Liam “Lee” Nightingale could hot-wire any car going, had both a Mustang and a motorcycle, started smoking when he was thirteen, was rumored to be able to get a girl pregnant by just looking at her and was also voted Best Smile. He’s six foot two and gives the impression that faded jeans had been divinely created just for him. Lee also has thick, dark brown hair with just enough wave and chocolate-colored eyes with a heavy rim of long lashes. Lee was good-natured as well, but in an entirely different way. Without any effort at all, (mostly by crooking his finger, casting a glance or, if a girl was playing hard to get, he’d pull out The Smile), Lee nailed everything that was female, had long hair, big boobs, a fine ass and was breathing.

Every female, that is, but me, no matter how hard I tried and let’s just say I tried real hard.

I, too, have big boobs, a helluvan ass, long, russet hair (with just enough wave) and was, as far as I could tell, not the walking dead.

I’d been throwing myself at Lee since I could remember.

I should have picked Hank. If I’d have picked Hank, I would now be married with children, probably very happy and definitely getting it regularly.

But I like them bad.

I’m a rock ‘n’ roll chick, that’s just the way it is.

Ally and I decided when we were eight that I was going to marry Lee so I could be her “real” sister. She was going to be my maid of honor, we were going to live across the street from each other in houses with white picket fences and Lee and I were going to name our first daughter after her.

We even made a blood pact on it by sticking our thumbs with safety pins and mashing them together. We spent the next twelve years attempting to make that fantasy a reality in every way our somewhat devious and definitely outrageous minds could dream up.

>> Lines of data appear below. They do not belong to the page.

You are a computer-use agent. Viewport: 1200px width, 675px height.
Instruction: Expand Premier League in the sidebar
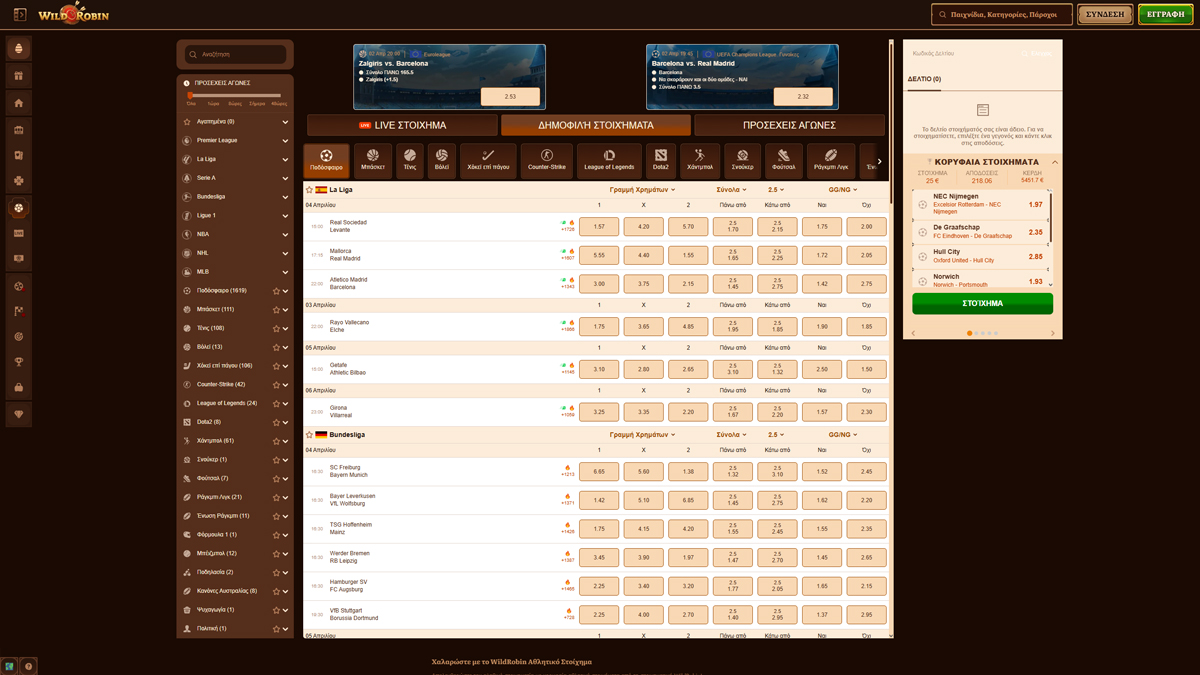285,141
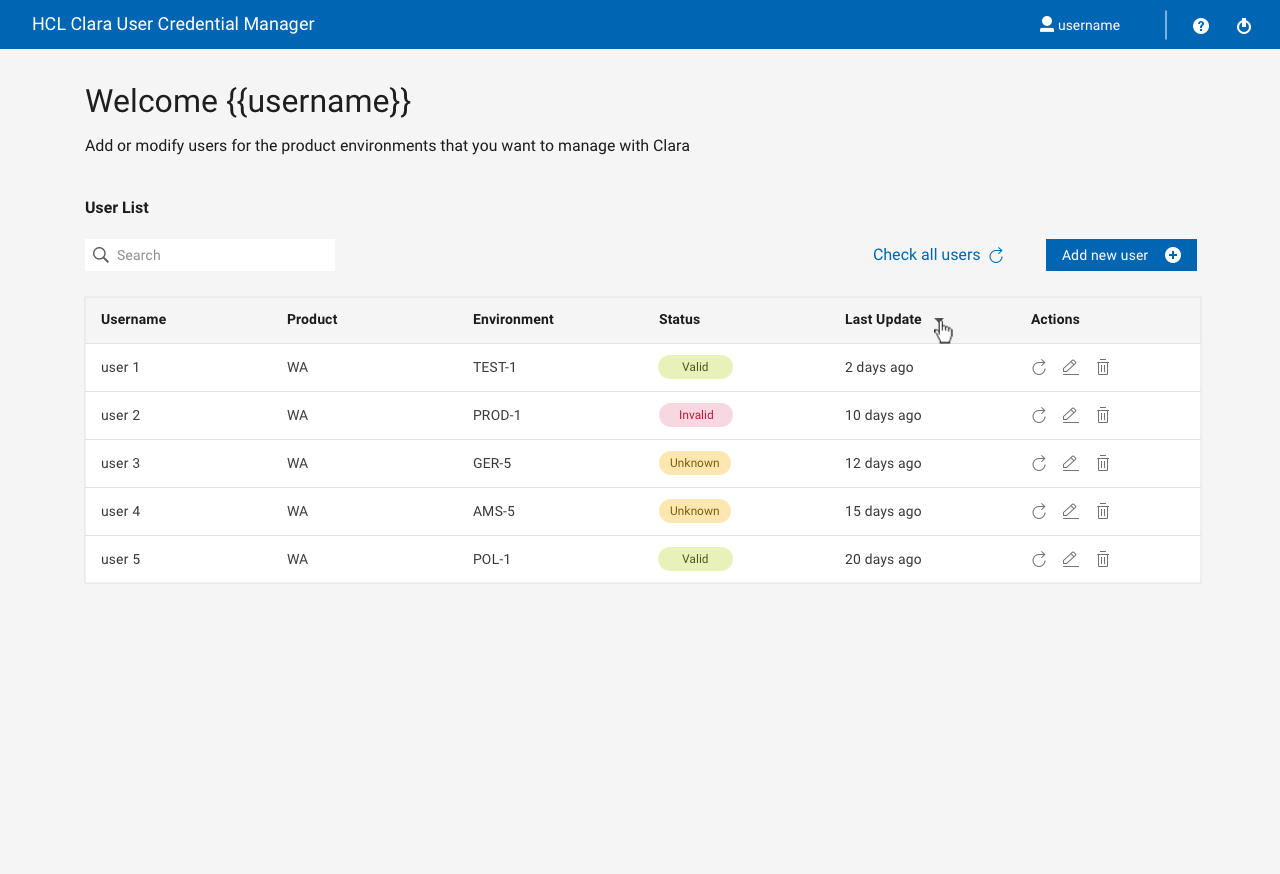Click the Username column header
The width and height of the screenshot is (1280, 874).
(133, 319)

It was my bad luck (considering Lee’s moral code was a bit sketchy) that I fell into Liam Nightingale’s Ethical Rule Book at Rule Number Two (with Rule Number One being “Thou shalt not nail your brother’s girlfriend”), I was “Thou shalt not nail your little sister’s best friend”.

I also grew up like a member of the family which made me practically his little sister by default and, in my last effort to throw myself at him (when I was twenty and he was twenty-three), he’d told me exactly that. It was pretty f**king embarrassing, but then again, so were all of my other attempts and that never stopped me.

Still, for some reason, that last one really hurt. Lee wasn’t cruel or anything he was just… final.

The Great Liam Chase ended right then and there, at least for me. Ally still has (very) high hopes. Not to mention Kitty Sue, who I think has always wanted me to fall for one of her sons and it’s been pretty clear that her druthers would put me with Lee. Probably because she thinks we deserve each other.

I resigned myself to seeing Lee at Christmas, Thanksgiving, Fourth of July, every birthday celebration, most family parties and barbeques, over at Hank’s when we’re watching a game and the like (unfortunately, this means I see Lee a lot). Usually, there are always enough other people around to run interference.

If, on the odd occasion that he’s at his parents’ house for dinner (these days it’s less odd and more like Kitty Sue is getting a bit desperate and becoming far more obvious at playing matchmaker) and I’m also invited, I make my excuses (mostly lies) and leave as fast as my boots will take me. This usually pisses off Ally and Kitty Sue but they hadn’t thrown themselves at the guy for over a decade and been rebuffed repeatedly and then had to live the rest of their lives seeing that guy at dinner and on holidays. It’s mortifying, let me tell you.

Not to mention, Lee went from Bad Boy to Badass in half a decade. By the end of that decade he was Badass Extraordinaire. You didn’t mess with Lee. I may have been a bit of a wild child, but I knew enough about playing with fire and getting burned and Lee Nightingale had gone from a bonfire to a towering f**king inferno in ten years.